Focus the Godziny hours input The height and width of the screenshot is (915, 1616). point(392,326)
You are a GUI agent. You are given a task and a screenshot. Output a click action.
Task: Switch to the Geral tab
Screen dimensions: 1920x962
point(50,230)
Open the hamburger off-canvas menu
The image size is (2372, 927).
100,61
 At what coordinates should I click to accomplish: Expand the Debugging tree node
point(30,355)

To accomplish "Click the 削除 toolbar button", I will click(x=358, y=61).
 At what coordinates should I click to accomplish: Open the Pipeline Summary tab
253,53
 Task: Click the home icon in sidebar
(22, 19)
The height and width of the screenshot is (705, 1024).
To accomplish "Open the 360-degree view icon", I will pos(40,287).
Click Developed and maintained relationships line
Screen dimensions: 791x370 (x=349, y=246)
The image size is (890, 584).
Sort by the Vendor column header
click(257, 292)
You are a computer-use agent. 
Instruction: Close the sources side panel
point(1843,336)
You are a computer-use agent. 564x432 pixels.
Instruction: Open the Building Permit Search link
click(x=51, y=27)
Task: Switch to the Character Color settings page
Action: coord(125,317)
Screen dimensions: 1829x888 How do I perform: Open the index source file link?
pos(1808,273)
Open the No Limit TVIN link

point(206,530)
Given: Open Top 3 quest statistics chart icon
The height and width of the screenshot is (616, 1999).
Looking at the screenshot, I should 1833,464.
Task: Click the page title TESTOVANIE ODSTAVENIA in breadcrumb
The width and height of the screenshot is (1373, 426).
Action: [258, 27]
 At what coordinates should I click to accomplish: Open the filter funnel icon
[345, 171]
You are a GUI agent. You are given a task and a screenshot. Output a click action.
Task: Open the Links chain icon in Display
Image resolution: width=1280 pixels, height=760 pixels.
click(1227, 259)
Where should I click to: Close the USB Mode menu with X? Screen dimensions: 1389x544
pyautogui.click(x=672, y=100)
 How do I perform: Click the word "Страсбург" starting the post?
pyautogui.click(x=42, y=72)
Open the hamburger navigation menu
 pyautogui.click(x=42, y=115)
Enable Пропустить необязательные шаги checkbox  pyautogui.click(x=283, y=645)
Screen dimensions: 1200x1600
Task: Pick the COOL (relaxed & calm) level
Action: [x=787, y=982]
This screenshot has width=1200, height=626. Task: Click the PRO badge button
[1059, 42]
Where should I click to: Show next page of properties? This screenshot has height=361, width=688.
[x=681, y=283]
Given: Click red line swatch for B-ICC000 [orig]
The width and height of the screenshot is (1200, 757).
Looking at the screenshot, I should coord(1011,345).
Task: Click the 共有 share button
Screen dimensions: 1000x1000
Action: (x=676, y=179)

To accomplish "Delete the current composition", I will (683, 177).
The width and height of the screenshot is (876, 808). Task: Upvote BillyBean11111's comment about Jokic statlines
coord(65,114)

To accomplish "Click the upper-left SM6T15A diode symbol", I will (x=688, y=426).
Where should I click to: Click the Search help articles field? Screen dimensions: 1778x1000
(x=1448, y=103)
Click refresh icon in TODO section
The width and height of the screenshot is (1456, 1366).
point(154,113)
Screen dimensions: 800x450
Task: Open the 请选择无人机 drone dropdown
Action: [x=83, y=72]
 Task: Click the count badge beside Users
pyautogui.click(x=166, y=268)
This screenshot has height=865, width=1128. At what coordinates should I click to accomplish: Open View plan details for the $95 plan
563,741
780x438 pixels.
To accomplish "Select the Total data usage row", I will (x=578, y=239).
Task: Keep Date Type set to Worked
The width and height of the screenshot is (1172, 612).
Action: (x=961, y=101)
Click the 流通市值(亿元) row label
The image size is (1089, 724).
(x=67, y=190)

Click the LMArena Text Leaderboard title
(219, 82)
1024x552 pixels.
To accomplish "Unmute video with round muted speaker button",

• • •

*TASK*:
An exact copy of the lines above between the line holding "The width and height of the screenshot is (1172, 612)." and the line holding "1024x552 pixels.", inclusive, is the whole answer.

*YOUR SOLUTION*:
The width and height of the screenshot is (1172, 612).
Action: (x=961, y=101)
Click the 流通市值(亿元) row label
The image size is (1089, 724).
(x=67, y=190)

Click the LMArena Text Leaderboard title
(219, 82)
1024x552 pixels.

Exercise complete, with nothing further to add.